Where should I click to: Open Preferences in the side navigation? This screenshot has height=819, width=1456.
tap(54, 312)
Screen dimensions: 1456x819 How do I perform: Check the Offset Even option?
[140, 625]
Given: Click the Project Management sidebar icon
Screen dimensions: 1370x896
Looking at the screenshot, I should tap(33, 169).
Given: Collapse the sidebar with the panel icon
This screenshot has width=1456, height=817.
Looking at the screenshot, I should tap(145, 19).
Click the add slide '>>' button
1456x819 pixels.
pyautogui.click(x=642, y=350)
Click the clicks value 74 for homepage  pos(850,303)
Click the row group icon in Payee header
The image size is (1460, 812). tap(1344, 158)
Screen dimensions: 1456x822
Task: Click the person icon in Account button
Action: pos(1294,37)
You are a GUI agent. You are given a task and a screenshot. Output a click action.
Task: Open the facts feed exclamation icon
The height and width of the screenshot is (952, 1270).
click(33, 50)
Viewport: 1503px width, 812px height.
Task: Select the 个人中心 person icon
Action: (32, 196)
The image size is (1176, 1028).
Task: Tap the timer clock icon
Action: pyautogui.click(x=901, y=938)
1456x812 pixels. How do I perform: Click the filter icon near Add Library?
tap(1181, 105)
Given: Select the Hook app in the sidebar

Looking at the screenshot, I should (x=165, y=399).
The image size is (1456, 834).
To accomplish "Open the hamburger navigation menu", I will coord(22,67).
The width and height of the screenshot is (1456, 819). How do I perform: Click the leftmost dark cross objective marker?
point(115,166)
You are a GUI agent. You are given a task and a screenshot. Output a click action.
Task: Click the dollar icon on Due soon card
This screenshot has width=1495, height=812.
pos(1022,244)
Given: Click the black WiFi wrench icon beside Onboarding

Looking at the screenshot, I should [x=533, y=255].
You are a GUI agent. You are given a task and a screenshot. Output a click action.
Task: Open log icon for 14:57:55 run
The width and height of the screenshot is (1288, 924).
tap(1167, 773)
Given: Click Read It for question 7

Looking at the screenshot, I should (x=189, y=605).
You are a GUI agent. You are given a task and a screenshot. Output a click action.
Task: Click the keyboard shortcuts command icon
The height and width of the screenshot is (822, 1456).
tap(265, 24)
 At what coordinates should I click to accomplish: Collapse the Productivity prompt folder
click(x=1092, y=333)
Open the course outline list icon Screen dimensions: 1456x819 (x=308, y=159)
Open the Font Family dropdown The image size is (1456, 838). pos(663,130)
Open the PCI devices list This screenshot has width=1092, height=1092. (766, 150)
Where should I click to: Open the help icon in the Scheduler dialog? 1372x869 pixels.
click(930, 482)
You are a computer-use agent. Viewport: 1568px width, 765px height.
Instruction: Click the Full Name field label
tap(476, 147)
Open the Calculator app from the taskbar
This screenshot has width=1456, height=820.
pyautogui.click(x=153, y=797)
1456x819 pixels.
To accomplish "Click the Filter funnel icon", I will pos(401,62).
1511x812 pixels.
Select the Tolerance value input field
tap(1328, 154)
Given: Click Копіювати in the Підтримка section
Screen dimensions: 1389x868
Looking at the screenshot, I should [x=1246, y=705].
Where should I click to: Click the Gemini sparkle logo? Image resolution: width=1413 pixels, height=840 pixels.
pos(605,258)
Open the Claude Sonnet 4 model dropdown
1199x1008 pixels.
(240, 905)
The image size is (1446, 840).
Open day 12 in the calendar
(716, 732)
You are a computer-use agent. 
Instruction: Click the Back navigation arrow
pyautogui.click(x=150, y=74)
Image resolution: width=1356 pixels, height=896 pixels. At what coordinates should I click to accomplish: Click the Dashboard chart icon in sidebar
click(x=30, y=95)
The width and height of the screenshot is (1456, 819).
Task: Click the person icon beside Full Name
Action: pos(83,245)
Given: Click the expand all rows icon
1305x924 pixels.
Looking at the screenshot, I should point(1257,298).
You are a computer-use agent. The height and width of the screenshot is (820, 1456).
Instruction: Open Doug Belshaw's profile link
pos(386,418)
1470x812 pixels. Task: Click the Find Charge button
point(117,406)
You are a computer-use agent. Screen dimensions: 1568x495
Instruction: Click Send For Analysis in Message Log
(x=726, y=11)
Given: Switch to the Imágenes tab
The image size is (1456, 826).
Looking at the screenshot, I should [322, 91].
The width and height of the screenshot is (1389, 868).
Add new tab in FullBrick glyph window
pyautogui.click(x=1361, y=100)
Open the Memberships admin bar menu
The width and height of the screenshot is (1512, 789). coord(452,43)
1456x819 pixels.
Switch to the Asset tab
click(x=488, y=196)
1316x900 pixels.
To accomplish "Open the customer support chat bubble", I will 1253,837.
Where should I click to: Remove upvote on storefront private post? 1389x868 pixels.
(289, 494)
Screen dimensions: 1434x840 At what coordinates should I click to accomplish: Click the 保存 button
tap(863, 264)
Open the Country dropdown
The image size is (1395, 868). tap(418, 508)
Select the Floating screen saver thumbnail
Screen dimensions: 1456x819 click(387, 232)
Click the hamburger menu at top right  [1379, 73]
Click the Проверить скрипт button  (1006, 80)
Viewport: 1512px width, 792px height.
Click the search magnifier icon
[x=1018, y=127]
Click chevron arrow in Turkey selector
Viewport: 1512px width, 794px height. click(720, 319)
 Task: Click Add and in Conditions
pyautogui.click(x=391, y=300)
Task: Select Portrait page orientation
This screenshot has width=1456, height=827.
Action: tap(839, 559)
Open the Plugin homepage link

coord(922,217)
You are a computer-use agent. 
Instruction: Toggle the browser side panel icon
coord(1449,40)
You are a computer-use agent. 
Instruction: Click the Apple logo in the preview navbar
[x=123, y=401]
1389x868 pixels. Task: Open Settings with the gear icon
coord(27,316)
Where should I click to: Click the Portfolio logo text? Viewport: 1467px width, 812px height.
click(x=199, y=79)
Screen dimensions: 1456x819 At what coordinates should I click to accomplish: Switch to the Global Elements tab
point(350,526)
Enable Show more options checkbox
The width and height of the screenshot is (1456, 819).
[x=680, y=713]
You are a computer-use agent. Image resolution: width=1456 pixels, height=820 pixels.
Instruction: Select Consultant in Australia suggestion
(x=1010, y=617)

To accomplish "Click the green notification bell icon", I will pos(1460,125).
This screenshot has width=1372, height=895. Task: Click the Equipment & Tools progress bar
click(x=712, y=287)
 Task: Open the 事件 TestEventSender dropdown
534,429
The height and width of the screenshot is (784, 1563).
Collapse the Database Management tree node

§ **EXERCISE DETAILS**:
Please write out exactly the lines from the start of the data through the line that contains "Task: Open log icon for 14:57:55 run", both ends included, and nothing else.

§ **EXERCISE OUTPUT**:
Where should I click to: Open Preferences in the side navigation? This screenshot has height=819, width=1456.
tap(54, 312)
Screen dimensions: 1456x819 How do I perform: Check the Offset Even option?
[140, 625]
Given: Click the Project Management sidebar icon
Screen dimensions: 1370x896
Looking at the screenshot, I should tap(33, 169).
Given: Collapse the sidebar with the panel icon
This screenshot has width=1456, height=817.
Looking at the screenshot, I should tap(145, 19).
Click the add slide '>>' button
1456x819 pixels.
pyautogui.click(x=642, y=350)
Click the clicks value 74 for homepage  pos(850,303)
Click the row group icon in Payee header
The image size is (1460, 812). tap(1344, 158)
Screen dimensions: 1456x822
Task: Click the person icon in Account button
Action: pos(1294,37)
You are a GUI agent. You are given a task and a screenshot. Output a click action.
Task: Open the facts feed exclamation icon
The height and width of the screenshot is (952, 1270).
click(33, 50)
Viewport: 1503px width, 812px height.
Task: Select the 个人中心 person icon
Action: (32, 196)
The image size is (1176, 1028).
Task: Tap the timer clock icon
Action: pyautogui.click(x=901, y=938)
1456x812 pixels. How do I perform: Click the filter icon near Add Library?
tap(1181, 105)
Given: Select the Hook app in the sidebar

Looking at the screenshot, I should (x=165, y=399).
The image size is (1456, 834).
To accomplish "Open the hamburger navigation menu", I will coord(22,67).
The width and height of the screenshot is (1456, 819). How do I perform: Click the leftmost dark cross objective marker?
point(115,166)
You are a GUI agent. You are given a task and a screenshot. Output a click action.
Task: Click the dollar icon on Due soon card
This screenshot has width=1495, height=812.
pos(1022,244)
Given: Click the black WiFi wrench icon beside Onboarding

Looking at the screenshot, I should [x=533, y=255].
You are a GUI agent. You are given a task and a screenshot. Output a click action.
Task: Open log icon for 14:57:55 run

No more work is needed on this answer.